▶ **PROMPT**
How many lines in the entries below contain the word "sidebar"? Answer with the number and nothing else.

(Dataset entries)

+++

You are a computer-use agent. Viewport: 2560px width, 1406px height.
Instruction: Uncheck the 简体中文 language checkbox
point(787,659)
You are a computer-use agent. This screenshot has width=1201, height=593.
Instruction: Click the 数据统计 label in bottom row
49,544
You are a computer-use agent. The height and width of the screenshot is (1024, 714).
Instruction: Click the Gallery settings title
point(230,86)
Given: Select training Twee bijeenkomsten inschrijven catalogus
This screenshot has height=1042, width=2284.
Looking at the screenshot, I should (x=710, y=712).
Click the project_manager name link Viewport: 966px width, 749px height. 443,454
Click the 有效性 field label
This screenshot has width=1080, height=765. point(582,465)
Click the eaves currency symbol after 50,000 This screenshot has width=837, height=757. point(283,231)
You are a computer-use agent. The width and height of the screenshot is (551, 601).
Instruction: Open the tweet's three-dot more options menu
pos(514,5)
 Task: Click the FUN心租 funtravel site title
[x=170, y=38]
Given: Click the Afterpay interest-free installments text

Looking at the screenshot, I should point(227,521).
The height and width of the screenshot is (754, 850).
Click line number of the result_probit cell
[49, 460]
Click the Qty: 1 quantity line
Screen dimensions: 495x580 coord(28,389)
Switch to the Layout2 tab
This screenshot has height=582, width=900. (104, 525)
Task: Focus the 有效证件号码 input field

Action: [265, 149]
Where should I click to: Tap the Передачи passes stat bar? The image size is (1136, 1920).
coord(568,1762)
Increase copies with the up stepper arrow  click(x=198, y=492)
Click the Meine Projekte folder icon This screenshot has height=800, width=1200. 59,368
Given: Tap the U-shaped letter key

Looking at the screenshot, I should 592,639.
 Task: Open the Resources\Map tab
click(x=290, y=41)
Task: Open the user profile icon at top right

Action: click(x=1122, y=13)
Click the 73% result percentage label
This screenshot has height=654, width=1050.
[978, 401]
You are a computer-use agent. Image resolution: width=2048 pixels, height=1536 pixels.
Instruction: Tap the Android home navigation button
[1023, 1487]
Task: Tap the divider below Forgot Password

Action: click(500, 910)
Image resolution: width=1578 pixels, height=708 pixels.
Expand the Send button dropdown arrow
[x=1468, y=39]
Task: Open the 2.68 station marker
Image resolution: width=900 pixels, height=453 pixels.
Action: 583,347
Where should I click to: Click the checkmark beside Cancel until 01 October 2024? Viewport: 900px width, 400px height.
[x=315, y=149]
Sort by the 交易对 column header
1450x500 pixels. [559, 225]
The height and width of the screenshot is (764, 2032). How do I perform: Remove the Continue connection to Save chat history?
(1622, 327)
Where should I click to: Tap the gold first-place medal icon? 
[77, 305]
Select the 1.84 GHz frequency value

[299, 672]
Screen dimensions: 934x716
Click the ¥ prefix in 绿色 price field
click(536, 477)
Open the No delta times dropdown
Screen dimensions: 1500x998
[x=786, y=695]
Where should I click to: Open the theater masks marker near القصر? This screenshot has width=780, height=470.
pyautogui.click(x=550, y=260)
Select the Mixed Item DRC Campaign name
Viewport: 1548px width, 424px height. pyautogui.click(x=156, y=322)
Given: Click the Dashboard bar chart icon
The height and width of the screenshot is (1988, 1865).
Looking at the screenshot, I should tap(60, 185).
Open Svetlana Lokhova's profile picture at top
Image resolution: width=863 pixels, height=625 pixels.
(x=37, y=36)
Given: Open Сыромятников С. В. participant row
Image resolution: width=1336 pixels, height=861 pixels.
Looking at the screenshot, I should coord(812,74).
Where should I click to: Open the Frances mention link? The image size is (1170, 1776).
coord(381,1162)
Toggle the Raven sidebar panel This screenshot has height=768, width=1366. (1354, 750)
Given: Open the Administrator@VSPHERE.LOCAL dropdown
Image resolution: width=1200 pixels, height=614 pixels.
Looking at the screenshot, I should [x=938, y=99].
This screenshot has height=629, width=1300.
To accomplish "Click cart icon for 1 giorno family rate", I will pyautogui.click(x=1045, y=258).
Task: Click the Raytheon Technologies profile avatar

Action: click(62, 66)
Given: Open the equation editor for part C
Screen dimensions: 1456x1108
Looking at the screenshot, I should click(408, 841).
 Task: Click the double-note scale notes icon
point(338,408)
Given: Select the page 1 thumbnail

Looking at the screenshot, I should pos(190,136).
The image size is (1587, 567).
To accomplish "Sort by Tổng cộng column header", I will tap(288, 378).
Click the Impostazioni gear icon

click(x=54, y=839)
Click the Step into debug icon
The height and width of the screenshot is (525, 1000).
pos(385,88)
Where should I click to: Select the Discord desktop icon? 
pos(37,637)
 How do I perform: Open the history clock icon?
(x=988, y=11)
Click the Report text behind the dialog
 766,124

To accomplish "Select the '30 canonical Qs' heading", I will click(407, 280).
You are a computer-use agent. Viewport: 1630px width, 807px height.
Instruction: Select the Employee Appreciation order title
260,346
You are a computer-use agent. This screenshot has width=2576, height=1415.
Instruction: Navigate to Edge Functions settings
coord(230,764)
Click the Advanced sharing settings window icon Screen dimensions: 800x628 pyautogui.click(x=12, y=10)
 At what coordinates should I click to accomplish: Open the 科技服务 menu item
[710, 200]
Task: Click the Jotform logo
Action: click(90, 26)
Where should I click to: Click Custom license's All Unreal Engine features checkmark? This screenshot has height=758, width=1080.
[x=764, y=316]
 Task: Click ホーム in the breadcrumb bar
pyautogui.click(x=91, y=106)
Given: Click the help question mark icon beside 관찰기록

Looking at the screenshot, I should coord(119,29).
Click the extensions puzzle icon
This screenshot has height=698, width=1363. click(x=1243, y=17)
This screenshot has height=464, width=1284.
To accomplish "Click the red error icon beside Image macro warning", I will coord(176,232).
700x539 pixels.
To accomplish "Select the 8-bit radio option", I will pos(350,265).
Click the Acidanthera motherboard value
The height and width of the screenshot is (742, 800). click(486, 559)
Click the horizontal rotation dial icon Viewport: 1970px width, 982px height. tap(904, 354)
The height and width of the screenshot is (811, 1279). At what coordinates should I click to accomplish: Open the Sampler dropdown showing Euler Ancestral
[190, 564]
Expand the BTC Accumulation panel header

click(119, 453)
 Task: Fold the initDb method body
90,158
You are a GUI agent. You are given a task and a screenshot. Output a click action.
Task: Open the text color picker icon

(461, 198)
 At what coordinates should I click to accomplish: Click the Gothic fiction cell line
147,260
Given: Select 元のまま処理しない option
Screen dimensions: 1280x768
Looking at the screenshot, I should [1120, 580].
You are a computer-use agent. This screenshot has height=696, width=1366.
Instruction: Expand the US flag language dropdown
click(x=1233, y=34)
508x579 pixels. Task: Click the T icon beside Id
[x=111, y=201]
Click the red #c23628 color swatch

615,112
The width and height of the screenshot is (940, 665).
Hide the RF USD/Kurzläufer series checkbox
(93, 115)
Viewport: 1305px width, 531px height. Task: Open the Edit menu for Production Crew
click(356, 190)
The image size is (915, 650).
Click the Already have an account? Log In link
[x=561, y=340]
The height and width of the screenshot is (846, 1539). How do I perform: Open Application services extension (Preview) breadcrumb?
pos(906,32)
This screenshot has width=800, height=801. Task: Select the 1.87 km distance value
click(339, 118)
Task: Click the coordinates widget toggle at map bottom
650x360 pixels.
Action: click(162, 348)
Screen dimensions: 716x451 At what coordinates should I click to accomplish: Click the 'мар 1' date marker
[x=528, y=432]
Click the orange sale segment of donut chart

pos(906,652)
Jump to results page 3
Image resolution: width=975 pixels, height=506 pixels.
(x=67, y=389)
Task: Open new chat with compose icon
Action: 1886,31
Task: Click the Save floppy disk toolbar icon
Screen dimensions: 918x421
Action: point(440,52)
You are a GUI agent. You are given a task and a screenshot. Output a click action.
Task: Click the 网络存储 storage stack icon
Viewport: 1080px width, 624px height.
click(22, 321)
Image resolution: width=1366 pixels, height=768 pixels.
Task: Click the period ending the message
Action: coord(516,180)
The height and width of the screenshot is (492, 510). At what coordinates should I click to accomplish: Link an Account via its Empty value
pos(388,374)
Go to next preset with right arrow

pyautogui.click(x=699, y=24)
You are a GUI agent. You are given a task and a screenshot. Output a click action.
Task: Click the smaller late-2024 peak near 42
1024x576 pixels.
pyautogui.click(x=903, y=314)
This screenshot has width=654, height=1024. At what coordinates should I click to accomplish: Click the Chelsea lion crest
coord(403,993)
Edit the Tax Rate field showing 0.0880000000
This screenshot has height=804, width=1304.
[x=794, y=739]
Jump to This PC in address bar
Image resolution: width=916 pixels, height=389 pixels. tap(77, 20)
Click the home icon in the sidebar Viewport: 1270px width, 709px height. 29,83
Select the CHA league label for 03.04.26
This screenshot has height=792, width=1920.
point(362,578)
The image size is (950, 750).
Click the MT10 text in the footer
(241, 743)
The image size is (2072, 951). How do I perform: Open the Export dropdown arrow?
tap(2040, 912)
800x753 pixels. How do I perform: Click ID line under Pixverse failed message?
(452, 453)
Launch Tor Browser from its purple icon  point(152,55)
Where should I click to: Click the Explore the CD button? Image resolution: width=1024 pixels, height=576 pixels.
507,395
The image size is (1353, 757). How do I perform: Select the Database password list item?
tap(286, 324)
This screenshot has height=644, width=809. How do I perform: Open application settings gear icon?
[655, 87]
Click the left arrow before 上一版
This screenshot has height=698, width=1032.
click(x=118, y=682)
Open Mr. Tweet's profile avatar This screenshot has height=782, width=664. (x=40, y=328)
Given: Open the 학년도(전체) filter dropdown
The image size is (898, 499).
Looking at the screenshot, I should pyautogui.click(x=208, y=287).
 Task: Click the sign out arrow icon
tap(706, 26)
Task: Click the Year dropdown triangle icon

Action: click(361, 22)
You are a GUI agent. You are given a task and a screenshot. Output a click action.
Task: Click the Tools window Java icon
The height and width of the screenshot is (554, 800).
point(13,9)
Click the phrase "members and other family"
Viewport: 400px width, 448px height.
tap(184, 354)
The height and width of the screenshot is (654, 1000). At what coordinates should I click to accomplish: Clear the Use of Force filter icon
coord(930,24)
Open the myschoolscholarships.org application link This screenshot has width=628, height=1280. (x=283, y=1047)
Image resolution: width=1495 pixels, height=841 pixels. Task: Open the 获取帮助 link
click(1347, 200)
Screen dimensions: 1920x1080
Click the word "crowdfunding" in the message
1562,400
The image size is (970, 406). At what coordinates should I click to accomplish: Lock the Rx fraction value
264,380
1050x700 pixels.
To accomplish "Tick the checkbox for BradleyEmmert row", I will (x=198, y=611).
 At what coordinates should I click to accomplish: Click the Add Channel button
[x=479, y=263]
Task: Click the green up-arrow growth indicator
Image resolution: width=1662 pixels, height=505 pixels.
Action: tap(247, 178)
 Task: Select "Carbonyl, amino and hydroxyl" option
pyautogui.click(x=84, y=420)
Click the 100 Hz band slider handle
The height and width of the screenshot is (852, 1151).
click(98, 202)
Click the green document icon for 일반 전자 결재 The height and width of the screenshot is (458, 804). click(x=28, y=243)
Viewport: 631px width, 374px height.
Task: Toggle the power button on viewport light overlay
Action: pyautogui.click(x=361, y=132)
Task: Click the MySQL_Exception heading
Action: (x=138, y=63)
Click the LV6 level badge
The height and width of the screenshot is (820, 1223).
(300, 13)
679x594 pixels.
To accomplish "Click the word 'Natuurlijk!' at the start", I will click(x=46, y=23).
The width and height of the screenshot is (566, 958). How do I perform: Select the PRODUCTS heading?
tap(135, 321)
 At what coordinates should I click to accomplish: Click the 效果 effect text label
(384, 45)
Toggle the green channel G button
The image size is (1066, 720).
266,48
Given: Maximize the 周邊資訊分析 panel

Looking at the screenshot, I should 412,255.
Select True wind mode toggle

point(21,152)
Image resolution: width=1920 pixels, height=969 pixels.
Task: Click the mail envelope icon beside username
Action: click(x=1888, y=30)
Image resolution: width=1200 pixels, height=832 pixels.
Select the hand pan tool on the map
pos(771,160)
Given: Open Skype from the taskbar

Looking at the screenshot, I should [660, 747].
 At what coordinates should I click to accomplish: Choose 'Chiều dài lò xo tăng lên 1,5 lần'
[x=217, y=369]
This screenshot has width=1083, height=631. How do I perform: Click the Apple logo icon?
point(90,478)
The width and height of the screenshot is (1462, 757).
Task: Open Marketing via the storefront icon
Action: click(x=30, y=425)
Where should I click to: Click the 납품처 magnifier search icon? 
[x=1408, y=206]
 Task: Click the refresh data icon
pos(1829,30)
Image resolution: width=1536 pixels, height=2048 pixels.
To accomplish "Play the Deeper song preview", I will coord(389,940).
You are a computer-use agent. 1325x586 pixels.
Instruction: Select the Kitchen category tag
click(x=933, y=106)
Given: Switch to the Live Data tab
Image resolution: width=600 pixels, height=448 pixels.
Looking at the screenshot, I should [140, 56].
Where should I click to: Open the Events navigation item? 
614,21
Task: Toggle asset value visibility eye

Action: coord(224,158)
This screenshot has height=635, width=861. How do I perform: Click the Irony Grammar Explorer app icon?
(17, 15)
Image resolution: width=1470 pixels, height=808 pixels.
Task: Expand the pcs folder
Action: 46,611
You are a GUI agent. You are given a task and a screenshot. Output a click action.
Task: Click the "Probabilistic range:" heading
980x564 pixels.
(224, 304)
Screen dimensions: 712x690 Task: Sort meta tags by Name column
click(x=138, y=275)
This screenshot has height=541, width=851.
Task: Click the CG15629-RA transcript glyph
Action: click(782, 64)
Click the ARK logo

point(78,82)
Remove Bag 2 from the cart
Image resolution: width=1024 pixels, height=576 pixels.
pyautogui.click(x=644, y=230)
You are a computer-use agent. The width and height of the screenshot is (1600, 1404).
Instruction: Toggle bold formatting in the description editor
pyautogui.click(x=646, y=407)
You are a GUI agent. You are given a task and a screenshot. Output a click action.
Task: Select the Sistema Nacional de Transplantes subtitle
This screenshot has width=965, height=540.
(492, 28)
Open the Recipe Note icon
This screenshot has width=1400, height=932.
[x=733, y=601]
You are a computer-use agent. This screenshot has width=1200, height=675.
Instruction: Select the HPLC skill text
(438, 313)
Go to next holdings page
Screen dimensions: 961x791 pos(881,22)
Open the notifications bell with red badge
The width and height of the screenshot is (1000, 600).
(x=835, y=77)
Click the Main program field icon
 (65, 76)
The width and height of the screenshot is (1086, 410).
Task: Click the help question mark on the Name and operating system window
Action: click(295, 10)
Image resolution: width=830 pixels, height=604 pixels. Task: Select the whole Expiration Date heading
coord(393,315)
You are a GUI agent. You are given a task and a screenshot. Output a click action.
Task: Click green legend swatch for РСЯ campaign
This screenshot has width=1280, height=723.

+++

▶ **REPLY TO THE TASK**
2